## Consigne 1
Pour chacune des affirmations suivantes, dites si elle est conforme au texte sur les adoux du Buëch ci-dessous, en répondant par oui ou par non et en citant mot pour mot le passage qui tranche. (a) Le débit du Buëch à Serres est passé de 2 m3/s à 29 m3/s. (b) Le plan de gestion de l’AAPPMA mise sur les alevinages plutôt que sur la restauration des milieux. (c) La lame d’eau formée par un barrage de castor est un habitat protégé par la loi.
## Consigne 2
Recopiez sans rien changer le passage du texte sur les adoux du Buëch qui va de « Maintenant nous devons » à « colonisation des géniteurs. ».

Les conditions hydrologiques étaient bonnes lors de notre intervention car il était tombé sur le secteur environ 47 mm lors des 5 jours passés, le Buëch à Serres est passé de 2 m3/s le 31 octobre à 0 heures à 29m3/s le 1° novembre à 16 heures et revenu lors de l’intervention à 12 m3/s (voir la station hydrométrique de Serres sur le site Vigicrues). Cette action locale s’inscrit dans le cadre du plan de gestion que s’est fixé l’AAPPMA « La Truite du Buëch » pour accéder à une gestion patrimoniale du Buëch en agissant sur la restauration des milieux plutôt que d’effectuer des alevinages à outrance.
Maintenant nous devons prendre en compte la présence du castor et pouvoir concilier les protections de chaque espèce, truite et castor. Pour cela il faut revenir de temps en temps pour vérifier que la cohabitation est toujours possible et que l’espace réservé à chacun est toujours opérationnel. Les adoux de La Garenne et des Glacières sont opérationnels, nous attendons maintenant la colonisation des géniteurs.
Nos rivières disposent d’un patrimoine irremplaçable qu’il nous faut préserver et surtout entretenir pour qu’il perdure. Notre seul indicateur est le comptage de frayères qui ne peut que nous encourager à réaliser des actions de ce type qui permettent de prendre conscience du caractère fragile du milieu, qui s’il n’est pas entretenu tous les ans perd ses fonctionnalités. Si vous constatez des anomalies sur ces adoux contactez nous pour une intervention réparatrice.
Jean Pierre Choffel, président de l’AAPPMA du Buëch
Le mot de Guillaume Verdier, inspecteur de l’environnement, OFB 05
Les adoux du Buëch constituent des milieux remarquables dans le fonctionnement et la préservation de la biologie aquatique du Buëch. Depuis quelques temps, un petit nouveau s’est invité en ces lieux afin d’y bénéficier également de conditions privilégiées : le castor (Castor fiber). Cette espèce protégée à forte valeur patrimoniale que l’on a failli voir disparaître totalement de notre territoire national nécessite aujourd’hui une attention particulière afin de garantir sa préservation.
Cette dernière passe par le respect de ses habitats qu’il peut constituer par mise en place de petits barrages lui permettant de constituer une lame d’eau suffisante afin de satisfaire ses nécessités biologiques (déplacement, alimentation, abri etc…). Ces ouvrages, dans le cas présent de ces petits milieux que sont les adoux, sont parfois contraignants pour le reste de la biologie aquatique qui ne peut plus circuler librement.
Permettre à un moment clé de la reproduction salmonicole cette circulation piscicole tout en préservant l’enjeu d’habitat pour le castor était alors l’objectif de ces opérations de nettoyage des adoux. C’est ainsi qu’un franchissement piscicole a été sommairement initié sur ces ouvrages de notre ami castor avec l’impérieuse nécessité de ne pas modifier la hauteur de la lame d’eau amont. En effet, deux éléments à la fois techniques et réglementaires commandaient ce fait :
- la lame d’eau (sous-entendu hauteur d’eau) constituée par un barrage de castor constitue un habitat protégé par la loi, au même titre que l’individu castor.
- ne pas modifier cette lame d’eau permettait d’envisager bien plus aisément dans la durée le bénéfice du travail du rétablissement piscicole car le castor ne serait pas amené à obturer rapidement cet aménagement sommaire réalisé sur ses ouvrages de par le fait que son habitat n’était pas modifié.

## Extrait de données
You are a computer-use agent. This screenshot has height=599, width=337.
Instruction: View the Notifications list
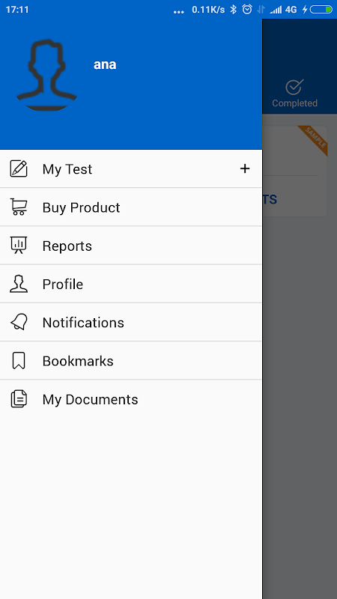point(130,322)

## Réponse attendue 1
(a) Oui : « le Buëch à Serres est passé de 2 m3/s le 31 octobre à 0 heures à 29m3/s le 1° novembre à 16 heures ».
(b) Non : « en agissant sur la restauration des milieux plutôt que d’effectuer des alevinages à outrance ».
(c) Oui : « la lame d’eau (sous-entendu hauteur d’eau) constituée par un barrage de castor constitue un habitat protégé par la loi ».

## Réponse attendue 2
Maintenant nous devons prendre en compte la présence du castor et pouvoir concilier les protections de chaque espèce, truite et castor. Pour cela il faut revenir de temps en temps pour vérifier que la cohabitation est toujours possible et que l’espace réservé à chacun est toujours opérationnel. Les adoux de La Garenne et des Glacières sont opérationnels, nous attendons maintenant la colonisation des géniteurs.